Google just confirmed what the Pixel 4 will look like

Google just confirmed what the Pixel 4 will look like
In a very unexpected and rather shocking turn of events, Google has embraced its reputation for premature leaks and officially confirmed the design of the upcoming Pixel 4 series.

The square camera module on the rear is official!

Taking to Twitter recently through the official Made by Google account, the company recognised the recent "interest" surrounding its upcoming flagships due to the latest leaks. But rather than ignoring them as most company's usually do, the internet giant ended all speculation immediately by publishing a render that depicts the design of its upcoming flagships.

Corroborating the most recent information, the image published by Google today confirms that both the Pixel 4 and Pixel 4 XL will sport a rather large, square-shaped camera module on the rear that sits in the top-left corner. As expected, there are a total of three sensors paired with an LED flash that are collectively positioned in a diamond-like layout within the bump.

Google didn't confirm the exact camera specifications and instead suggested fans should wait until they "see what it can do." Nevertheless, a major leak recently revealed Google was planning a primary camera accompanied by a secondary snapper that'll presumably boast either a telephoto or super-wide-angle lens. Accompanying both of these should then be a new 'spectral sensor,' something that has never been used on a smartphone before.

The exact benefits of this sensor currently remain a bit of a mystery, but it's possible that it'll improve portrait images. After all, these sensors can usually measure the distance of objects for each individual pixel and also differentiate materials, something that could result in a more natural background blur. As an added bonus, spectral sensors typically capture information that isn't available with RGB sensors such as x-rays, ultraviolet, and infrared. This should mean that Google's camera software will be able to recreate colors in Night Sight shots more accurately.

What else is on offer other than the cameras?

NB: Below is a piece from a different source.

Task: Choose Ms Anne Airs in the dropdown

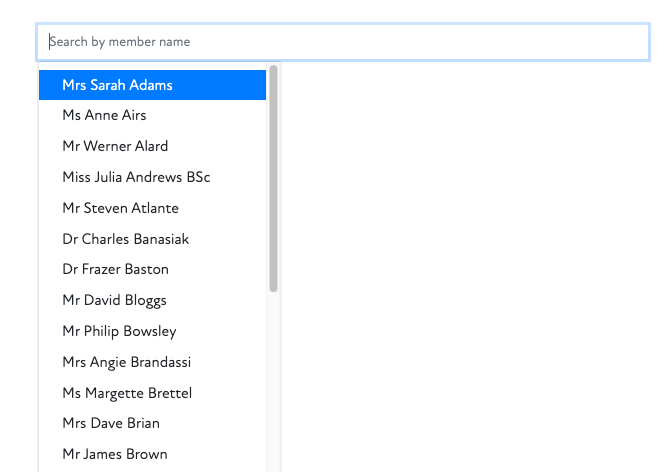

Like previous-generation Pixel smartphones, Google is choosing to retain the accented power key along the frame this year. However, the internet giant is making a rather bold move by ditching its unique two-tone design seen on previous-generation models in favor of a more simplistic glass panel that resembles the rear of most competing devices, Another feature that's gone is the rear-mounted fingerprint scanner, a feature that'll probably be replaced by a Face ID rival.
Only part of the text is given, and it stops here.